Feature Request - Add border to screenshots

Screenshots benefit a lot from having a border around them. Without a border on the image, when I paste it in my notes, it has no clear edge and it’s difficult or impossible to differentiate the screenshot from the rest of the page.

Because of this, every time I take a screenshot I have to open it in Gradia so that I can add the border to it. I would much prefer, and am therefore requesting, that Spectacle does this automatically.

See the difference?

Well, I would not like my screenshots to automatically have a border, because there’s more use cases than pasting them into documents, but having this as an option in Spectacle’s edit mode would be a good addition. Until then, even though it’s a little bit fiddly to click the corner, you can use Spectacle’s rectangle tool with a stroke and no filling to add a border before saving, without having to resort to a second tool.

2 Likes

I see a difference in yours, because you made a screenshot of a white area and it’s on a white background…

I’d say a drop shadow would be nice for that, but not as a default… so hooking in imagemagik would do the trick.

I’m sure adding a border wouldn’t be much harder.

Here’s a one-liner for you:

magick screenshot.png \( +clone -background black -shadow 80x5+5+5 \) +swap -background none -layers merge +repage screenshot_with_shadow.png

So you grab your screenshot, and then open your terminal and go to that folder, rename your image ‘screenshot.png’.

It generates a second image, so here’s the difference (and easier than opening with another application).

I wonder how easy it would be to add a ‘shadow’ tool to Spectacle with options to tweak the numbers?

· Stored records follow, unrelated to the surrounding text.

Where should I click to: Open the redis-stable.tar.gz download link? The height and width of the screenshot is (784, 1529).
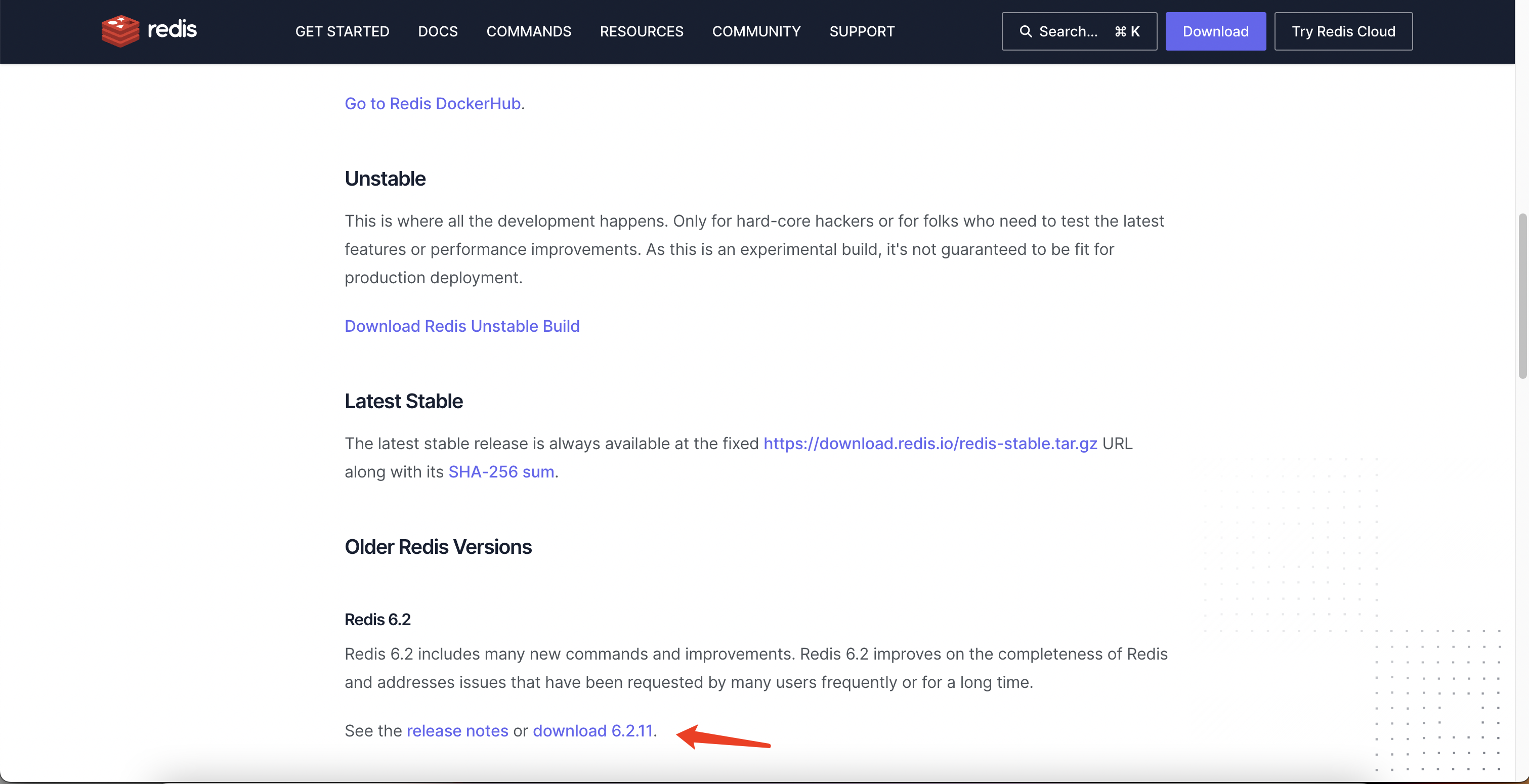coord(929,443)
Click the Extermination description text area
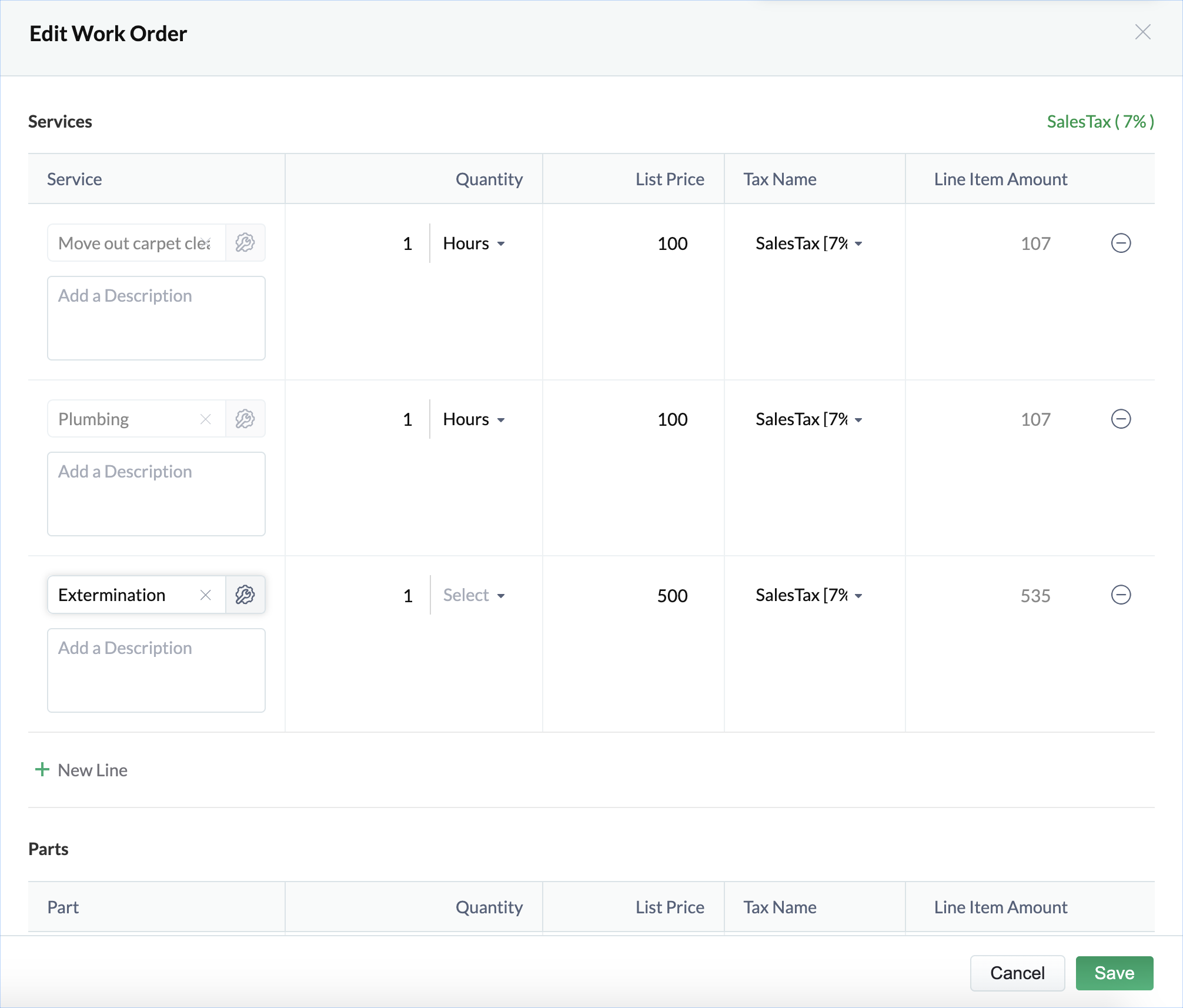The height and width of the screenshot is (1008, 1183). point(156,670)
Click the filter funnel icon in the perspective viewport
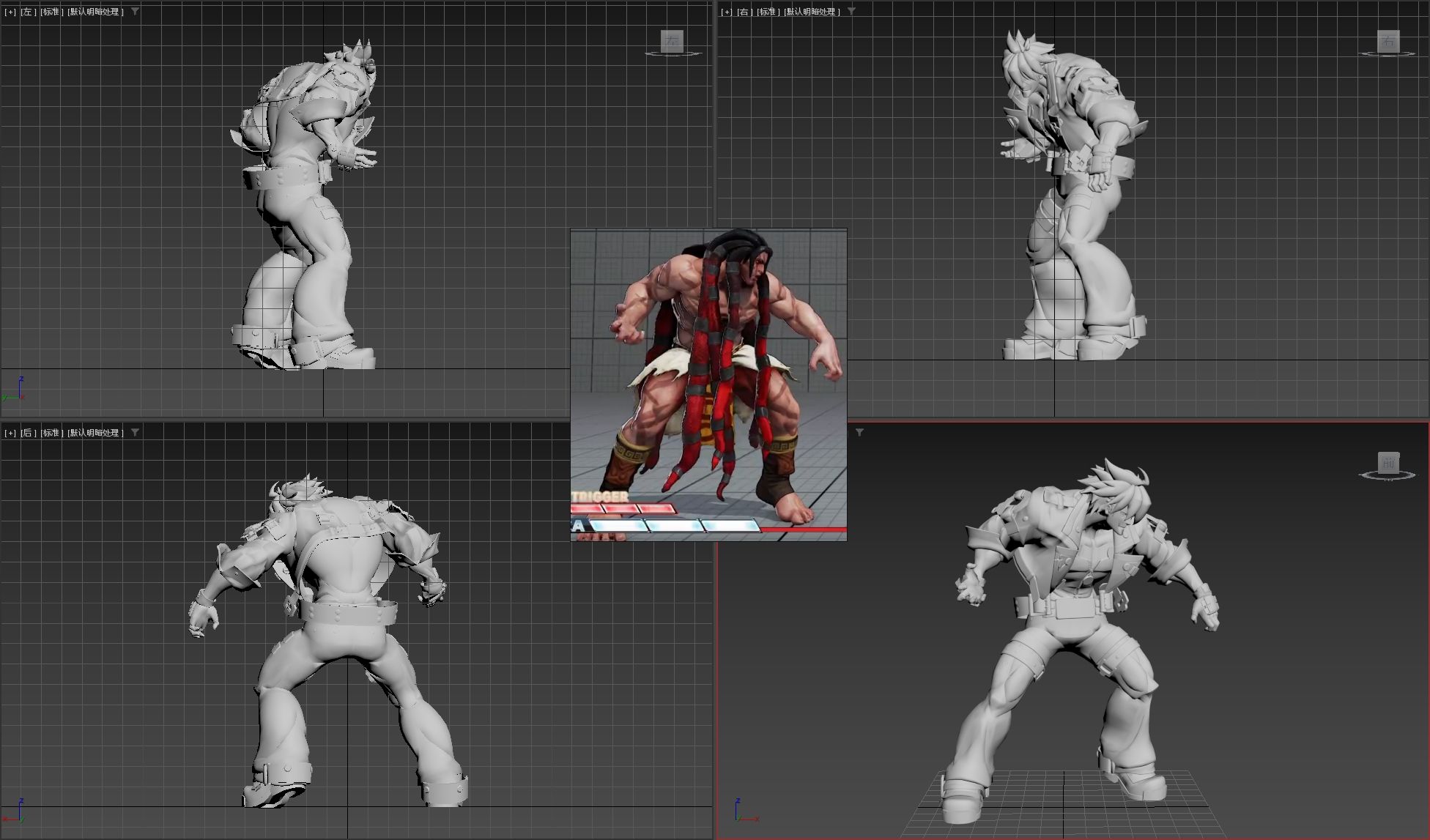Viewport: 1430px width, 840px height. pos(859,432)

Anyway, you can add that one-liner as an alias or abbreviation and save yourself a few minutes on the job.

Yes, that is an option and I have tried that, but it’s not a true border because I can’t accurately place the square truly on the border. It’s more like a square that is as close to the border as I could get with my mouse. Besides, it’s actually easier to click “Export” and pick Gradia and have the border automatically there.

The border option is included in kSnip (Linux) and Sharex (Windows). It feels to me like a missing feature of Spectacle that is in other similar products.

you don’t have this option checked?

Yes, I have that checked but it doesn’t do anything to screenshots where you select a region. I believe that only applies to a full window screenshot.

I just realized that you interpreted my request as a change to the default behavior across the board for everyone. I didn’t mean that. I meant for it to be an option for each user to turn on, just like any preference. The user can check the box and save their preferences to persist through all of their future sessions.

Personally, I would turn it on so that all of my screenshots would include it without extra steps, but many other people would leave it off and would continue having the same experience they currently have.

that’s correct, a region is just what is captured within the rectangle, so you want an option for an artificial border—defined in spectacle—to be put upon ALL captures.

you can sort of do that with annotations, but it’s a rather manual process.

Window border and shadows don’t work for crops.

However, THIS works… I can press a shortcut for a rectangle screenshot with a shadow.

#!/bin/bash

# Spectacle default save directory
outdir="$HOME/Pictures/Spectacle"
mkdir -p "$outdir"

# Timestamped filename for the shadowed screenshot
outfile="$outdir/screen_$(date +%Y%m%d_%H%M%S)_sh.png"

spectacle --region --background --nonotify --output "$outdir/tmp_screenshot.png"

magick "$outdir/tmp_screenshot.png" \
    \( +clone -background black -shadow 80x5+5+5 \) \
    +swap -background none -layers merge +repage \
    "$outfile"

rm "$outdir/tmp_screenshot.png"

You can edit the outdir… if it’s not there, it gets created.

The original and shadow versions are both saved.

So if you want to try this, copy that script to the clipboard, then:

cd ~/.local/bin

touch scr-sh # up to you, I like 'screenshot-shadow'
chmod +x scr-sh
kate scr-sh

You must then paste the script and quit (save).

So then the script should work from krunner, and you can bind it to a keyboard shortcut.

Let’s give it a quick test:

And with that, it’s too late for bed already, goodnight.
screenshot_20260330_005830_shadow

also, it’s true of plasma 5 (maybe 6 as well) that if you choose Active window you get the theme shadow effect along with the window

where as with the Window Under Cursor option, you do not.